Нюрка начала спорить, обороняться:
— Не гнилые они. Не видите, что ли? — она снова стала называть Смолкину на «вы».
— Не вижу я, что ли? — повторила Смолкина ее вопрос, но уже с обратным смыслом. — Гнилые!
— Не гнилые, а съедены! — зло выкрикнула Нюрка.
— Значит, кормить надо свиней вовремя. Есть у вас корма, товарищ Бороздин? — повернулась Смолкина к председателю.
— Есть, Елена Ивановна, есть! — не дрогнув, подтвердил Бороздин. — Теперь есть, но перебои случаются! Случались перебои!
— Надо же! — ахнула Нюрка.
— Вот видишь! — зло упрекнула ее Смолкина, будто схватила за руку на месте преступления. — А ты очковтирательством занимаешься, на свой колхоз и на руководство наговариваешь!

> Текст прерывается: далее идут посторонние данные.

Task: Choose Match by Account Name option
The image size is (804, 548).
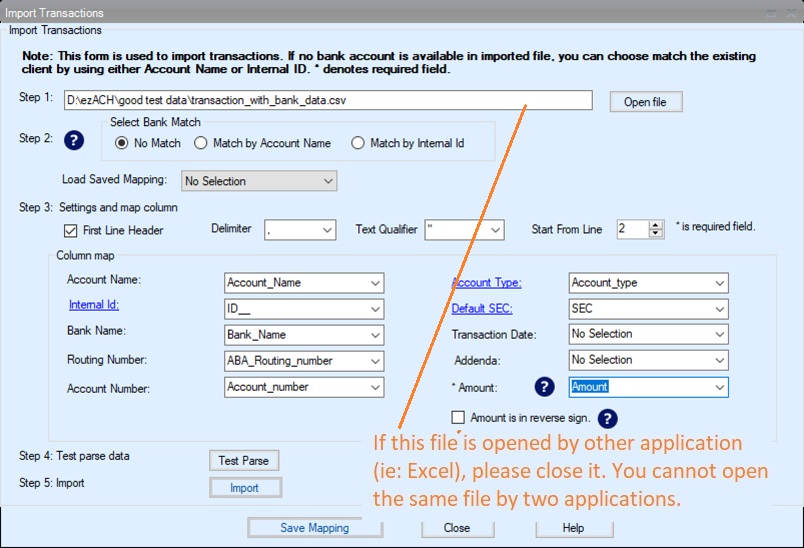Action: (x=201, y=143)
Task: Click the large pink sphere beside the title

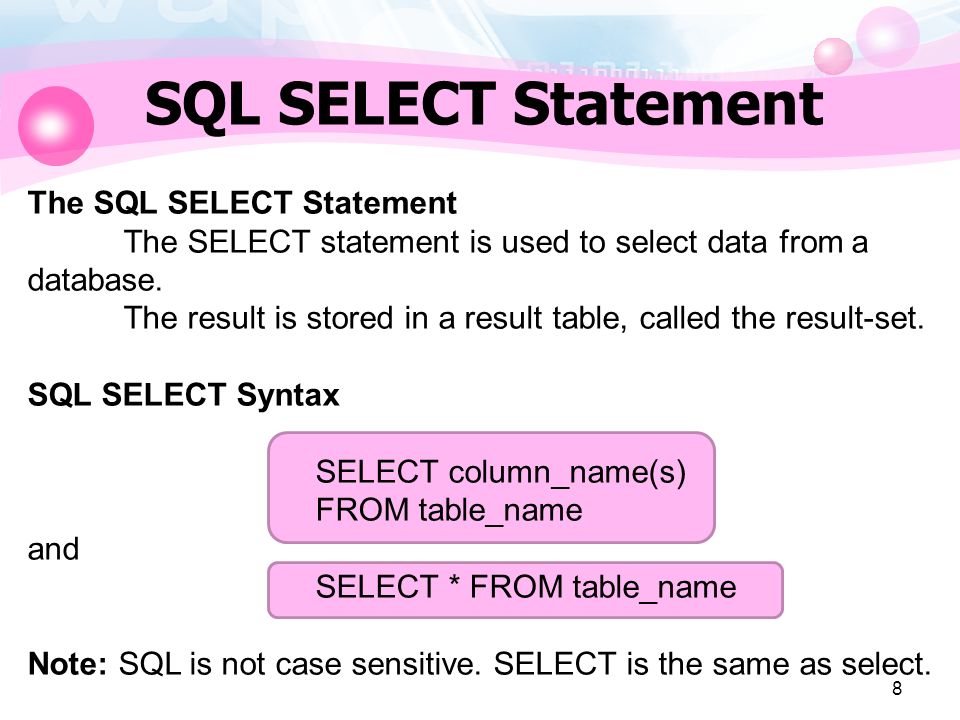Action: tap(56, 126)
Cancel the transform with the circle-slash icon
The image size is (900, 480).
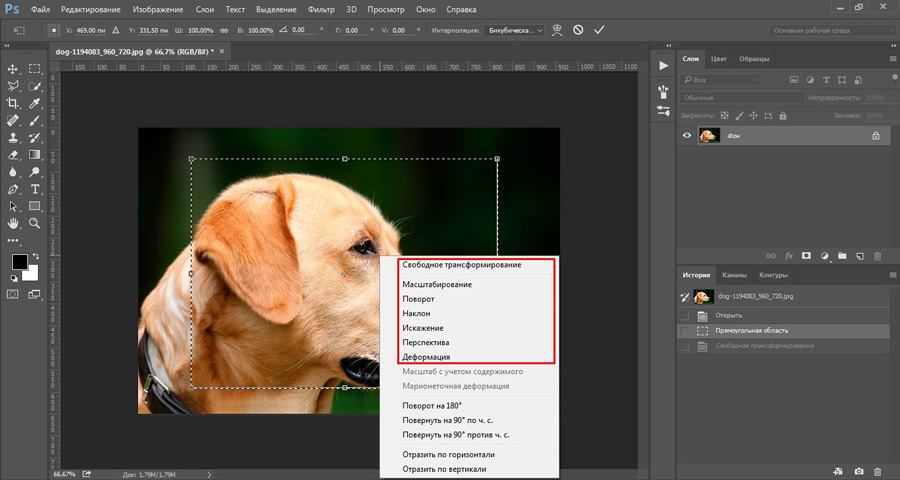pos(578,30)
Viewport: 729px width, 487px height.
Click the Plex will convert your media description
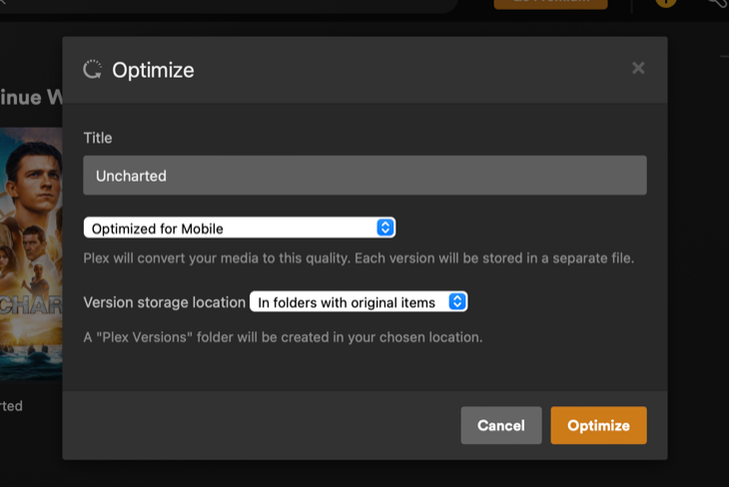[x=358, y=258]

— Надо же! — возмутилась потрясенная Нюрка. — Да что же вы такую неправду несете?
— Свиньи и те неправду не любят, — вмешалась в разговор Лампия.
— Рацион строгий должен быть. Сухое зерно, корнеплоды, витамины, — высокомерно продолжала Смолкина. — Слыхала ты, что такое рацион?
— Рацион? Да знаете ли вы, чем кормятся наши свиньи?
Потревоженные не вовремя животные шумели и хрюкали все больше и больше, зло повизгивали, словно перед наступлением грозы. В дальнем углу завизжали поросята, Крокодил за перегородкой поднялся на дыбы.
— Вы про рацион свиньям расскажите! — крикнула Евлампия.